Bu rakam Avrupa Birliği'nin toplam ticaretinin %4.1'ine denk gelirken bir önceki yıl %3.3'tü. 2022 yılında hizmet ticaretimiz 35 milyar euro olarak gerçekleşti. Avrupa Birliği Türkiye'nin en önemli yabancı sermaye yatırım kaynağı haline geldi. Dolayısıyla Gümrük Birliği özellikle mal ticareti için Türkiye ile Avrupa Birliği arasındaki en güçlü bağ olmaya devam ediyor. Gümrük Birliği'nin kapsamını genişletme ve işleyişinde iyileşme ihtiyacını da biraz önce konuşmacılarımızda belirttiler, hepimiz biliyoruz. Dolayısıyla, geçtiğimiz pazartesi günü, Ticaret Bakanımız Prof. Dr. Ömer Bolat ve Avrupa Komisyonu Başkan Yardımcısı Valdis Dombrovkis Başkanlığı'nda Brüksel'de gerçekleşen Türkiye-AB Yüksek Düzeyli Ticaret Diyaloğu toplantılarından memnuniyet duyduk. Bu sürecin, Gümrük Birliği'nin modernizasyonu ile sonlanmasını umuyoruz. İş insanları için vize temininde yaşanan güçlükler, ticaret hacmimizin büyümesini olumsuz yönden etkiliyor. Sorunun acilen çözülmesi gerekiyor.” 

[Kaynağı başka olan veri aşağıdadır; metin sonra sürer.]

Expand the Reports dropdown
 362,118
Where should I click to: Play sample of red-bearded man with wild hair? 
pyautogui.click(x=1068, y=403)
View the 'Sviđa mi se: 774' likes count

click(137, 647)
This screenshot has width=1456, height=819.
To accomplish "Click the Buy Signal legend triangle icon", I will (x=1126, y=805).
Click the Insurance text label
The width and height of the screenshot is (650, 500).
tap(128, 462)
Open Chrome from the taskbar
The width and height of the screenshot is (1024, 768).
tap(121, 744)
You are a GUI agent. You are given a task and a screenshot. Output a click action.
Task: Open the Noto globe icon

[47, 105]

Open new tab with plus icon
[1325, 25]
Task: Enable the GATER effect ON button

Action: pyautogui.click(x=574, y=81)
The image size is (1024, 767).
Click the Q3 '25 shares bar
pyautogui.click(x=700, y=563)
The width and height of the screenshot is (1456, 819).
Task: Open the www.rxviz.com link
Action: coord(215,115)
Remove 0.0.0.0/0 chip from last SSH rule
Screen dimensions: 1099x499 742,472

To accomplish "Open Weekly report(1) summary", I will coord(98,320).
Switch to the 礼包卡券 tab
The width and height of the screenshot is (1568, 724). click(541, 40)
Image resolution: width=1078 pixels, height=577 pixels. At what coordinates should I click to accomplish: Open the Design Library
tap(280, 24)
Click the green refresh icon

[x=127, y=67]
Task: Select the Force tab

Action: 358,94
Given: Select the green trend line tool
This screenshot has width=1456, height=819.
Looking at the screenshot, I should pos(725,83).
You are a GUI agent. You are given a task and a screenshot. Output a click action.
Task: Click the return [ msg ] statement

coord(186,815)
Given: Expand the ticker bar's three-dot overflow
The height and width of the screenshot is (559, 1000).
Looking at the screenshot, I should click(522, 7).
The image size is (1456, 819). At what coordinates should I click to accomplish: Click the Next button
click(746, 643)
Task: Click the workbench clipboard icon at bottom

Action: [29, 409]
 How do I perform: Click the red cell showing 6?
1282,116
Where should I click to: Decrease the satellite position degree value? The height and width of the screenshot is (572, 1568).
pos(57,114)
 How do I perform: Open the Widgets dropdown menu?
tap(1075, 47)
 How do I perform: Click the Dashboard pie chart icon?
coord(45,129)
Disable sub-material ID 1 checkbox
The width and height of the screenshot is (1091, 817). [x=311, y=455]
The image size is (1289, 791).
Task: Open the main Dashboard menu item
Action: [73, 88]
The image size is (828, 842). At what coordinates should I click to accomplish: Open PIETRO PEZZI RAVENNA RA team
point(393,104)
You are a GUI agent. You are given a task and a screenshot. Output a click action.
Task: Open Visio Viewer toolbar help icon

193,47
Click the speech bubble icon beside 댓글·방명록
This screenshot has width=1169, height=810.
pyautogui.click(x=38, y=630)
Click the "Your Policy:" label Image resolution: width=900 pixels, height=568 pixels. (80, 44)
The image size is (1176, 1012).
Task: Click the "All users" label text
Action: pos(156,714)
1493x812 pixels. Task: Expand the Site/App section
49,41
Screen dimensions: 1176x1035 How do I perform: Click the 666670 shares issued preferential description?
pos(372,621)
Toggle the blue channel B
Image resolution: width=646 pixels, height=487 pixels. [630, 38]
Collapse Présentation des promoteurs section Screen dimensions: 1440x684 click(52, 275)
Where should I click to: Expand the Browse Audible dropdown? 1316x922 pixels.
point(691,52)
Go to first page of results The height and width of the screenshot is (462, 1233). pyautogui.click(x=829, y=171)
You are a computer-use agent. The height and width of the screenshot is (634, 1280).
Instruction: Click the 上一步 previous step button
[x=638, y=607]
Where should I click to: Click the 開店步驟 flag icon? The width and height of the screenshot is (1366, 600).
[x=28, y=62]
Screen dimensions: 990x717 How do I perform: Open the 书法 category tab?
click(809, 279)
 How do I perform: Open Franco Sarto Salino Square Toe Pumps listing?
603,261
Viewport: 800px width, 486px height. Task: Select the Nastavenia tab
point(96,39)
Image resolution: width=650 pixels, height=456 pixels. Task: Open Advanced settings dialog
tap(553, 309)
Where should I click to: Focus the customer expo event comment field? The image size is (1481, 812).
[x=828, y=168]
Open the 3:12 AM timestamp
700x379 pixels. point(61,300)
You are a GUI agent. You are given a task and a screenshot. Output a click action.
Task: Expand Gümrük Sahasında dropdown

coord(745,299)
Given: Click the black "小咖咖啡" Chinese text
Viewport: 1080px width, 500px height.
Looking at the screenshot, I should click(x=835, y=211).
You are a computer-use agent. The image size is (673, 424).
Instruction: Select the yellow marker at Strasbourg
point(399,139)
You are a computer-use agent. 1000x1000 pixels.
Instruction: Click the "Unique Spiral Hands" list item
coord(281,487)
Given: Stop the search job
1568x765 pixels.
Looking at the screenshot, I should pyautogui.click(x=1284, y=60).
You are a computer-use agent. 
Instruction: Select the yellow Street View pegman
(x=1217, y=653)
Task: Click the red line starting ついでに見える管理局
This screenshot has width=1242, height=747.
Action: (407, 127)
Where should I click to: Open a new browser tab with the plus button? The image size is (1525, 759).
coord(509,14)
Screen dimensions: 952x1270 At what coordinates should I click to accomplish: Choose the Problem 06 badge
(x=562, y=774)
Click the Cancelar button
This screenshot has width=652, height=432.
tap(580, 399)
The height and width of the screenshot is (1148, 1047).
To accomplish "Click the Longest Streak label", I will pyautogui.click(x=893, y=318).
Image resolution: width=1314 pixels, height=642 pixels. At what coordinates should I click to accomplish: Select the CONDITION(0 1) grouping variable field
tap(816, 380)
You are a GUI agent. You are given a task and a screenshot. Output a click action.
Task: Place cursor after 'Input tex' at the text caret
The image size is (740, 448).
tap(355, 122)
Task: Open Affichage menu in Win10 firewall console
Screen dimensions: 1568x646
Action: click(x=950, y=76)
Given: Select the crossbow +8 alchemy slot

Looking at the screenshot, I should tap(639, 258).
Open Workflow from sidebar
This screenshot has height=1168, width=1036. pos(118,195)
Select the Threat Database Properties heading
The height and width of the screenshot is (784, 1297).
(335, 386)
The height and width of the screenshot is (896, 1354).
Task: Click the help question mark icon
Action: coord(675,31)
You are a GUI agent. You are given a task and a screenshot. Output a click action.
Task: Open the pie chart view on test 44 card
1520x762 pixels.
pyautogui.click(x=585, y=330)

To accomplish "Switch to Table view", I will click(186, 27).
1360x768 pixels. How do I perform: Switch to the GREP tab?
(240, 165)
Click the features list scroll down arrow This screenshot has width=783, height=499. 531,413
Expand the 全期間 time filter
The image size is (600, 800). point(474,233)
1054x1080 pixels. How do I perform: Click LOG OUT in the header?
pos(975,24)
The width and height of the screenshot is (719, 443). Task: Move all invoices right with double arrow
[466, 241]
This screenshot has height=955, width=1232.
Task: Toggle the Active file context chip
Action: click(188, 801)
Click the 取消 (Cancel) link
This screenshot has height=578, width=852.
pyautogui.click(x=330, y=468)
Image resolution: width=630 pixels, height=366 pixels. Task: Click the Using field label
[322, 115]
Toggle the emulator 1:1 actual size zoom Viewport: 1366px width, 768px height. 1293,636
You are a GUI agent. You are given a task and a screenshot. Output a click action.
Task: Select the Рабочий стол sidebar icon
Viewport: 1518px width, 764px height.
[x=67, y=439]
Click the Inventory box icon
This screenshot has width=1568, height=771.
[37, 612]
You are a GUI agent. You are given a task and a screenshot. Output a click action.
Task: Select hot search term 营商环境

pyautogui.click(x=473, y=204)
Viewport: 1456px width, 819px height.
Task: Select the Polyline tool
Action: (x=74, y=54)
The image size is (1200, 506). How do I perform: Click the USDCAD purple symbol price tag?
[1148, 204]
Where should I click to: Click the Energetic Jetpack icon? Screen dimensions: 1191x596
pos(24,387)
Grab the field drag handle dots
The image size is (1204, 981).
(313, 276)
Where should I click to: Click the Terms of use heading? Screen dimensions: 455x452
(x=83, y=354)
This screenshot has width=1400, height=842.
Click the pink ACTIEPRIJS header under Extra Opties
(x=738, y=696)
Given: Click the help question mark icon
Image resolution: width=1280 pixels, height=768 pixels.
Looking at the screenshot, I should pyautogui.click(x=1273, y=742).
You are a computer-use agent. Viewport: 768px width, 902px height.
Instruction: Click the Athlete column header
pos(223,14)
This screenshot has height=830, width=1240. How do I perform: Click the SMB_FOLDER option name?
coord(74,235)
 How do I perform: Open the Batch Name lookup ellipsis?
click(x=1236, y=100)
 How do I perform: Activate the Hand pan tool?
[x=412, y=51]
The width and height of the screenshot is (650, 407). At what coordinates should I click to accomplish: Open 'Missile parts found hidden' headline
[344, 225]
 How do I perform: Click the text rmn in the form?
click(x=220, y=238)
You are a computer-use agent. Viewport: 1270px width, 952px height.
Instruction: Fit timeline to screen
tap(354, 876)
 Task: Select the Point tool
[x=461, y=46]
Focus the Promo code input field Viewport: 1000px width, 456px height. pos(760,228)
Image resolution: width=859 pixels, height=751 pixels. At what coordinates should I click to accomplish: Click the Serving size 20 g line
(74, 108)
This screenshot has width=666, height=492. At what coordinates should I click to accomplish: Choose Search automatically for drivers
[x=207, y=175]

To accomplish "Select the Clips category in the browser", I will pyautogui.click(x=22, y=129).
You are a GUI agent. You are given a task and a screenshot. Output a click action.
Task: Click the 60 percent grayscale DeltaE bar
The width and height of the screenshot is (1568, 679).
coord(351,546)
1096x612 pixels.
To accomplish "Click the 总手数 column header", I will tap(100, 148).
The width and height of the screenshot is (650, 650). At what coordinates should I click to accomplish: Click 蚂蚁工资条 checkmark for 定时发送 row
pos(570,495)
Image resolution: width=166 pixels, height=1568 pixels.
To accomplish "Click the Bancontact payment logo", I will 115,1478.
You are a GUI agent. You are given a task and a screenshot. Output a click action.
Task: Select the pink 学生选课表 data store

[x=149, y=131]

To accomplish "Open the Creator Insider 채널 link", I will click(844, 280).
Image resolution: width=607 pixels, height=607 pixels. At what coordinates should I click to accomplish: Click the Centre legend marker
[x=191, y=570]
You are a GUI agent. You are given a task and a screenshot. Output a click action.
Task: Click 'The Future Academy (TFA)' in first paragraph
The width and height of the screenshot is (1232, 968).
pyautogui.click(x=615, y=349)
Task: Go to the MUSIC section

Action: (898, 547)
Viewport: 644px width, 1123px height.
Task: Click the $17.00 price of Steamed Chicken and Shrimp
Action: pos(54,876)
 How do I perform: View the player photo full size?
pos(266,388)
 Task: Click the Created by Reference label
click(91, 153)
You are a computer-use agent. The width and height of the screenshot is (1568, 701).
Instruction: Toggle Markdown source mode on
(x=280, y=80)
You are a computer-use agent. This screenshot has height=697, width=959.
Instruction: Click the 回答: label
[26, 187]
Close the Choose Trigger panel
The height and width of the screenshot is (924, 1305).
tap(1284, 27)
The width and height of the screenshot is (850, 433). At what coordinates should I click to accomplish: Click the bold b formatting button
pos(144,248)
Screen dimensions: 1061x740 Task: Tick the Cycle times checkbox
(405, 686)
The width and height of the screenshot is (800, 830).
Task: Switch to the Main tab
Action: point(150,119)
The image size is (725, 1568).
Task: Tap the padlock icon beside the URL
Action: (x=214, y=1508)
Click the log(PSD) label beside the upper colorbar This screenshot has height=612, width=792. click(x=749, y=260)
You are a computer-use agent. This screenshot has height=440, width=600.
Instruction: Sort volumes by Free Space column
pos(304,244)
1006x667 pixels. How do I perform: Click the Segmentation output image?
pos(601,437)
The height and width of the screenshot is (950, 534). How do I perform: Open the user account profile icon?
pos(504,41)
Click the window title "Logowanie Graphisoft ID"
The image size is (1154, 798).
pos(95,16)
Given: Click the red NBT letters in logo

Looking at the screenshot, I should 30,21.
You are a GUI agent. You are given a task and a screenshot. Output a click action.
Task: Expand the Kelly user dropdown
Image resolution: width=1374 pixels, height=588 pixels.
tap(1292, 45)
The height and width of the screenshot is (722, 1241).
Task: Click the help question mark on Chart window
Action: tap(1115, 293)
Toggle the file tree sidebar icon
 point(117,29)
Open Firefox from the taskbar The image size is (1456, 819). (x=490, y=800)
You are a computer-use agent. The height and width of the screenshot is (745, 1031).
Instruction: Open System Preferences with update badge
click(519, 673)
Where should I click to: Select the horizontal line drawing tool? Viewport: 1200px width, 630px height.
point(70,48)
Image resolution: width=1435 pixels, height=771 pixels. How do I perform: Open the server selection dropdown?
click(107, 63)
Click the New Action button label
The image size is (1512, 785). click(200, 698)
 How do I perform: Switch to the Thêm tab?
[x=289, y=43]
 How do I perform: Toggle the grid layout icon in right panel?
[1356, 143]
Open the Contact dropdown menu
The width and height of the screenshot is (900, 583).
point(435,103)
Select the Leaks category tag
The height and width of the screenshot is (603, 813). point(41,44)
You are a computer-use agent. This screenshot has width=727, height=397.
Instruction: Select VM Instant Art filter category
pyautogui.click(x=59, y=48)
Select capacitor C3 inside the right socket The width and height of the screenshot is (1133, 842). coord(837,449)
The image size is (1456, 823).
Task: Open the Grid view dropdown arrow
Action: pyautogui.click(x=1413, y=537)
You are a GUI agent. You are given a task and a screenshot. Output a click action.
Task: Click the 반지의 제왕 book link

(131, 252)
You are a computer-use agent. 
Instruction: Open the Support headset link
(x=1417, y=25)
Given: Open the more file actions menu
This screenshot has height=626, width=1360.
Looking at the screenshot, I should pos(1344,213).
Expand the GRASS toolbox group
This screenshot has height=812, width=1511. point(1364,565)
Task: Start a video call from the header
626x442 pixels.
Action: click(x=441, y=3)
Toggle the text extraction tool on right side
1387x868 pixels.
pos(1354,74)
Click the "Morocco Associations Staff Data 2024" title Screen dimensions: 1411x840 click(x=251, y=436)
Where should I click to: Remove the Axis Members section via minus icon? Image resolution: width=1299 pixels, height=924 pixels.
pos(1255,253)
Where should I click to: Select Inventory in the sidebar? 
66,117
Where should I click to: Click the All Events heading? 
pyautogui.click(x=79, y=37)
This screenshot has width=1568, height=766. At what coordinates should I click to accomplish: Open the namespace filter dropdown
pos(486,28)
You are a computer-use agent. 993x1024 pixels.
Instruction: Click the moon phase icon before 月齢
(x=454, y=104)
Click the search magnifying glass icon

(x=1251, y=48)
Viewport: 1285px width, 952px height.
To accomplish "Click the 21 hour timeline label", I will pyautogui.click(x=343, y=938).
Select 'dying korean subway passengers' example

Açılış konuşmalarının ardından genel kurul, Yönetim Kurulu’nun 2023 faaliyetlerinin ve Denetim Kurulu’nun 2023 yılı faaliyetlerinin ibra edilmesiyle devam etti. 2023 yılı Çalışma Programı’nın ve bütçe teklifinin de oy birliğiyle kabul edildiği genel kurul, hazirunun görüş ve önerilerini iletmelerinin ardından sona erdi.